Alors qu’elle traîne son ennui et sa solitude dans la petite ville minière de Butte, dans le Montana, Mary MacLane aspire à autre chose. Autre chose que la vie bien rangée de femme vertueuse à laquelle elle est destinée. Bien au contraire, Mary MacLane s’oppose farouchement au mariage, “excuse minable, mesquine, dérisoire” pour justifier une vie commune. Elle aspire à l’amour et au bonheur. Scandaleuse par dessus tout, ce n’est pas à Dieu mais au Diable qu’elle les réclame.

Succès et scandale

À sa sortie, en 1902, le livre s’est vendu à 100 000 exemplaires en un mois, un succès à la hauteur du scandale qu’il a provoqué. Outre la place qu’y tient le diable, Mary MacLane s’y interroge sur le désir qu’elle ressent pour une amie et se demande pourquoi, en amour, il doit toujours être question d’un homme. Elle conspue la médiocrité ambiante et déplore le peu de voies qui s’offrent à la jeune femme qu’elle est.

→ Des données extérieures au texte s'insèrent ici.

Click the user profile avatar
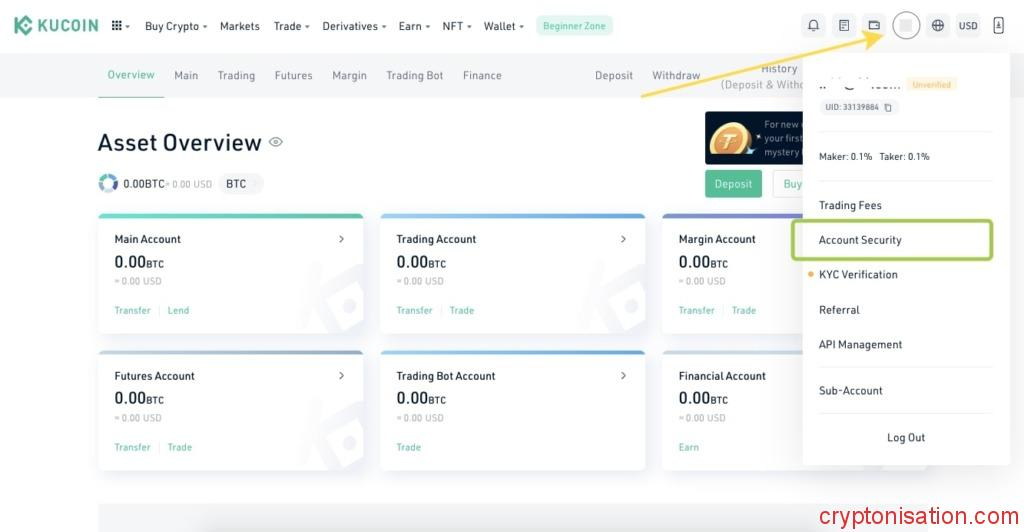1024x532 pixels. pyautogui.click(x=906, y=26)
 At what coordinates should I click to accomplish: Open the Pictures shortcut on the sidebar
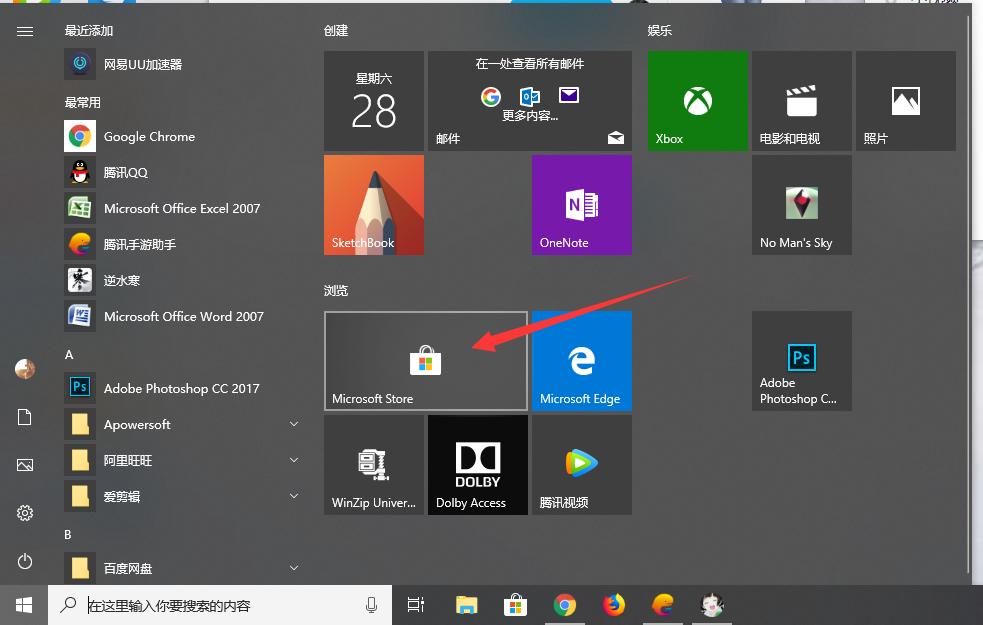point(24,464)
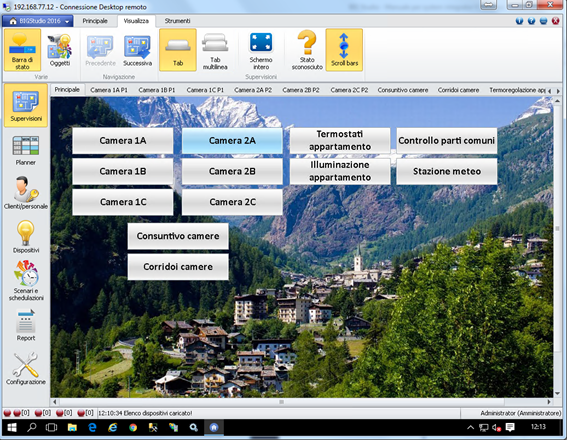Click the Oggetti ribbon icon
Viewport: 567px width, 440px height.
[x=60, y=50]
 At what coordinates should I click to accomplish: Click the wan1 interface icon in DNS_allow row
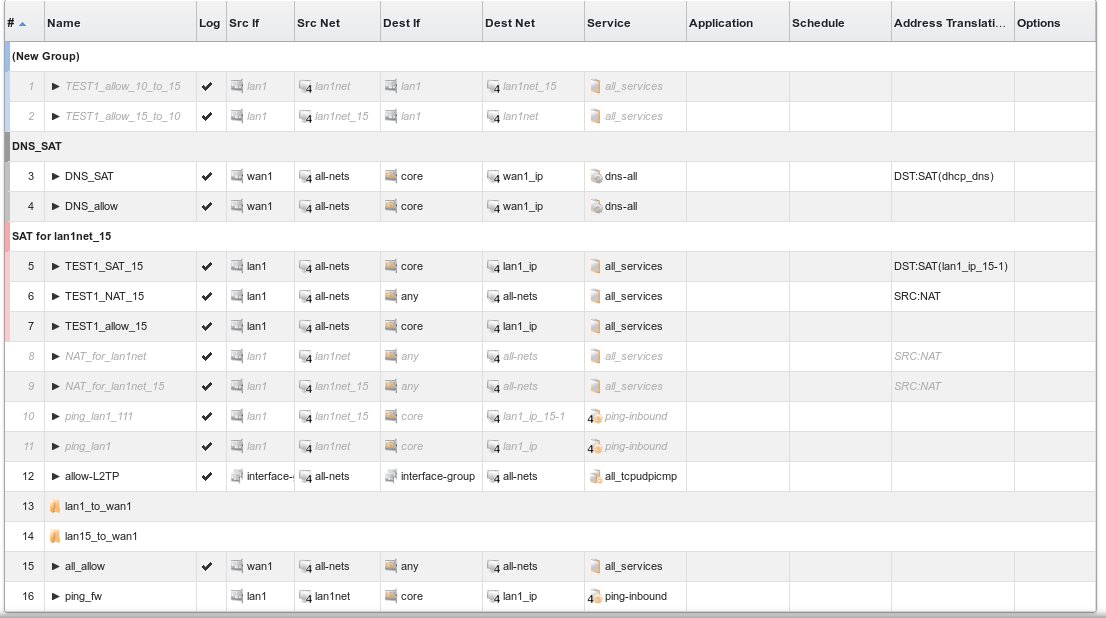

Outre ses convictions et ses moeurs choquantes pour l’époque, ce récit interpelle par l’assurance qu’il dégage. L’autrice le proclame haut et fort tout au long du livre : elle est un génie. Une tendance qui pourra d’ailleurs agacer certains lecteurs. Pourtant, force est de constater qu’il y a de ça dans Mary MacLane. Celle-ci a en effet inventé l’autofiction avant l’heure. Que le diable m’emporte est un pionnier du confessionnalisme. Ce courant littéraire consiste à faire du vécu, du traumatisme et du blasphème un moteur de la création. C’est dans ce courant que s’inscrira d’ailleurs Sylvia Plath.

Il est urgent de découvrir ce livre qui frappe par son caractère actuel. Si la condition des femmes a heureusement évolué depuis, les réflexions très modernes de Mary MacLane font toujours écho à notre époque.

“Voilà que quelque chose hurle à l’intérieur de moi, mais j’ignore ce que c’est — et la raison de ce hurlement. Ça grogne et ça gémit. Il n’y a aucune satisfaction à être une folle — absolument aucune”.

Que le diable m’emporte, de Mary MacLane, traduit par Hélène Frappat | Éditions du sous-sol, 190 pages.